→ Page
^^^^^^^^^^^^^^^^

Because the other two were too whiney for me to post. So, here’s hoping third time is, indeed, the charm.
I’ve been inching along towards the end of SWALLOWING DARKNESS. I thought five hundred pages would hit it, but if I ended here it would be a true cliff-hanger. I swore never to do that. But, I’m left with wondering how many pages until I can find a satisfactory end. The book was due today. If I could finish it this week, then it’s not so bad. If I’m twenty pages from the end then it’s possible, but if I’m fifty pages, or more from the end, then this week is not looking good.
I’ve never come to the end of any book and been writing so slowly. I’m doing two pages, three pages . . . I haven’t made even my four pages over the last few days. It’s no way to write a book. My leg hurts, and it does distract me. Today, I managed to be actually sick on top of it. Okay, that’s it, no whining.
Maybe third time is not the charm. But this has been my day. Sick, tired, in pain, trying to find a place to end this book that will be satisfying, but not drive me and my editor crazy on the deadline. Even Christmas music didn’t cut it today.
On the plus side, this is my first night back up in the office to do the blog since I hurt my ankle. Jon’s taken a guest shot, or I’ve worked from the island computer, or I’ve done the blog earlier in the day. Tonight, I came back up to sit in the dark and the quiet of the office and type this. I guess that means one of two things. Either I’m hurting a little less, or my body is adjusting to the pain. Either way, you begin to feel better. Anyone that doesn’t understand that last bit, has never had an injury that didn’t quite get back to normal. Lucky you.

^^^^^^^^^^^^^^^^

→ Data listing
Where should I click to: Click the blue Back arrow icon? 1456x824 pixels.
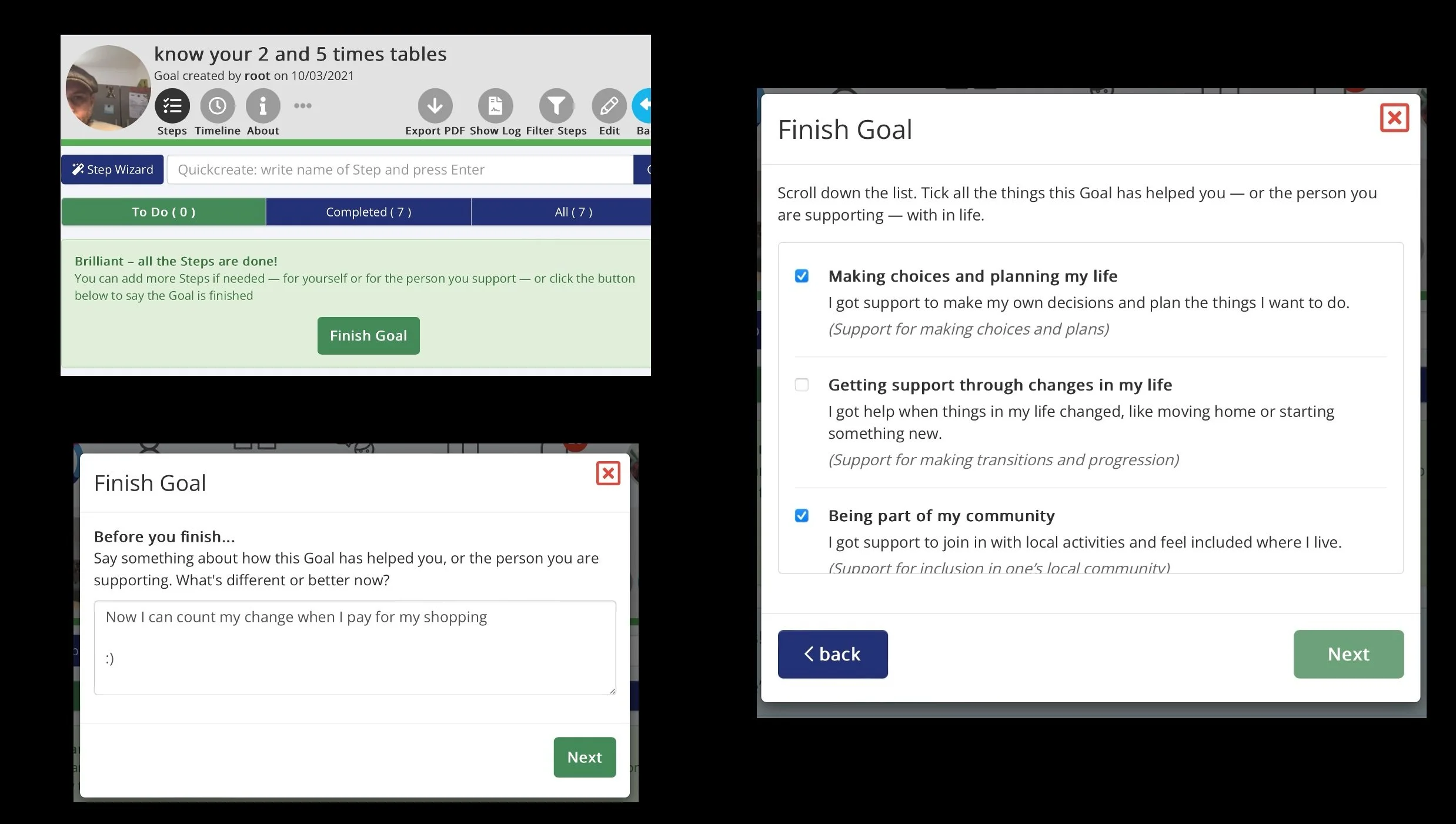[643, 106]
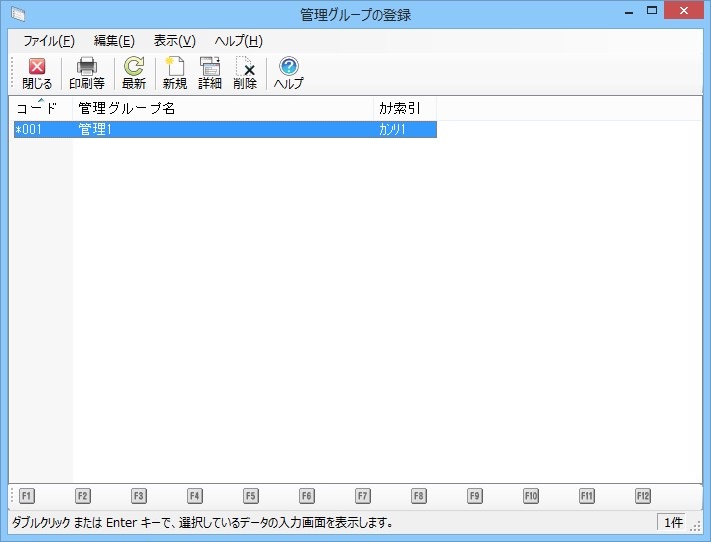
Task: Open the ヘルプ(H) menu
Action: coord(238,41)
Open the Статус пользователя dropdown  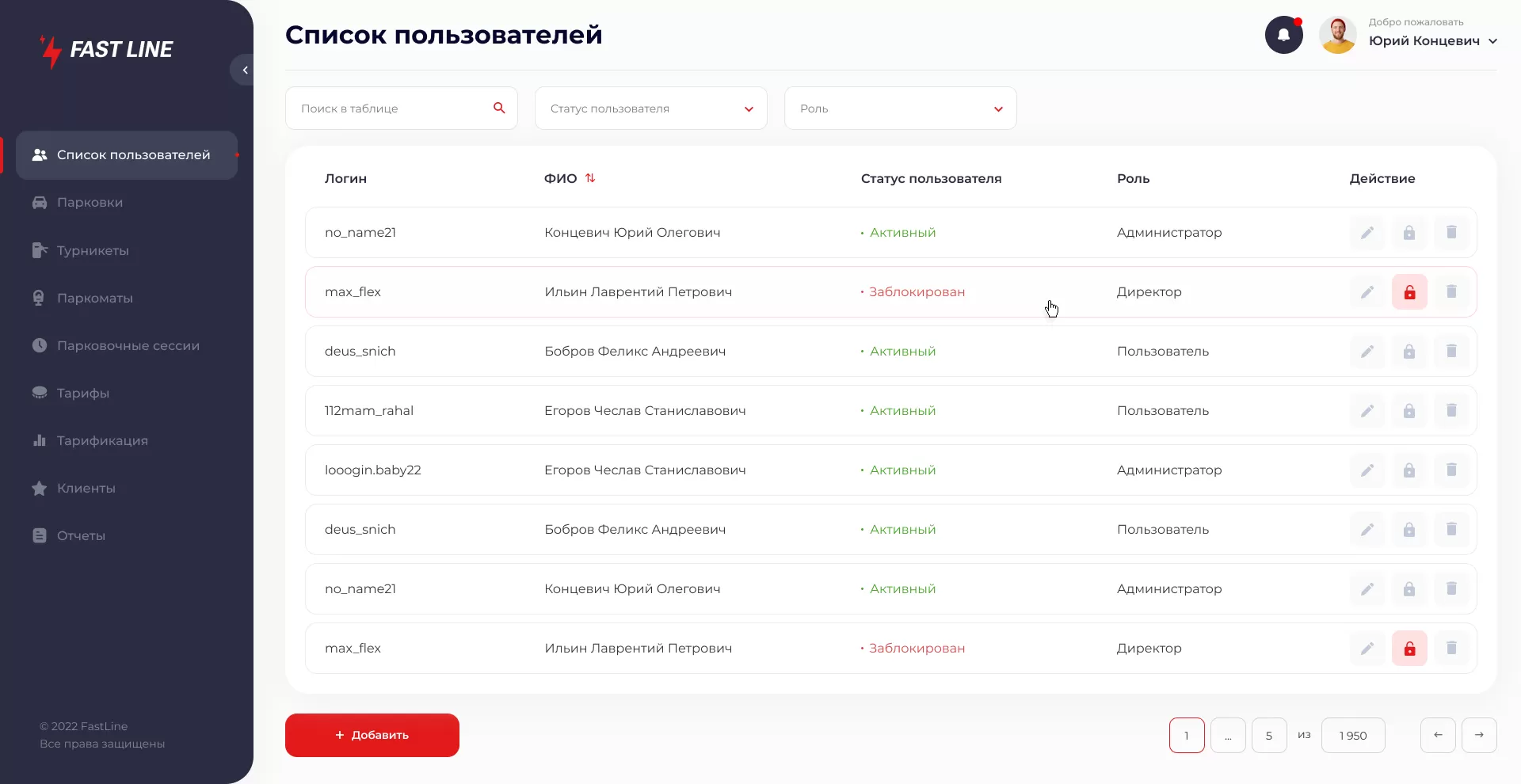(650, 108)
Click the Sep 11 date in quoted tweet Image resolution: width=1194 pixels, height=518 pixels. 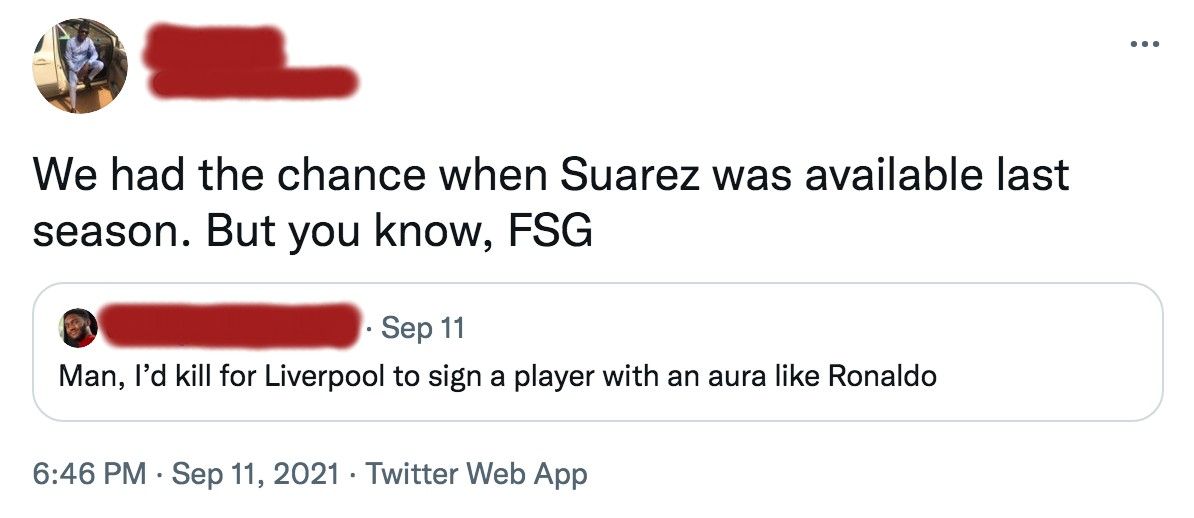coord(423,328)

^^^^^^^^^^^^^^^^

→ Requirements
Reproduce the blog post word for word, starting at "I’ve been inching" and ending at "not looking good.".

→ Exercise response
I’ve been inching along towards the end of SWALLOWING DARKNESS. I thought five hundred pages would hit it, but if I ended here it would be a true cliff-hanger. I swore never to do that. But, I’m left with wondering how many pages until I can find a satisfactory end. The book was due today. If I could finish it this week, then it’s not so bad. If I’m twenty pages from the end then it’s possible, but if I’m fifty pages, or more from the end, then this week is not looking good.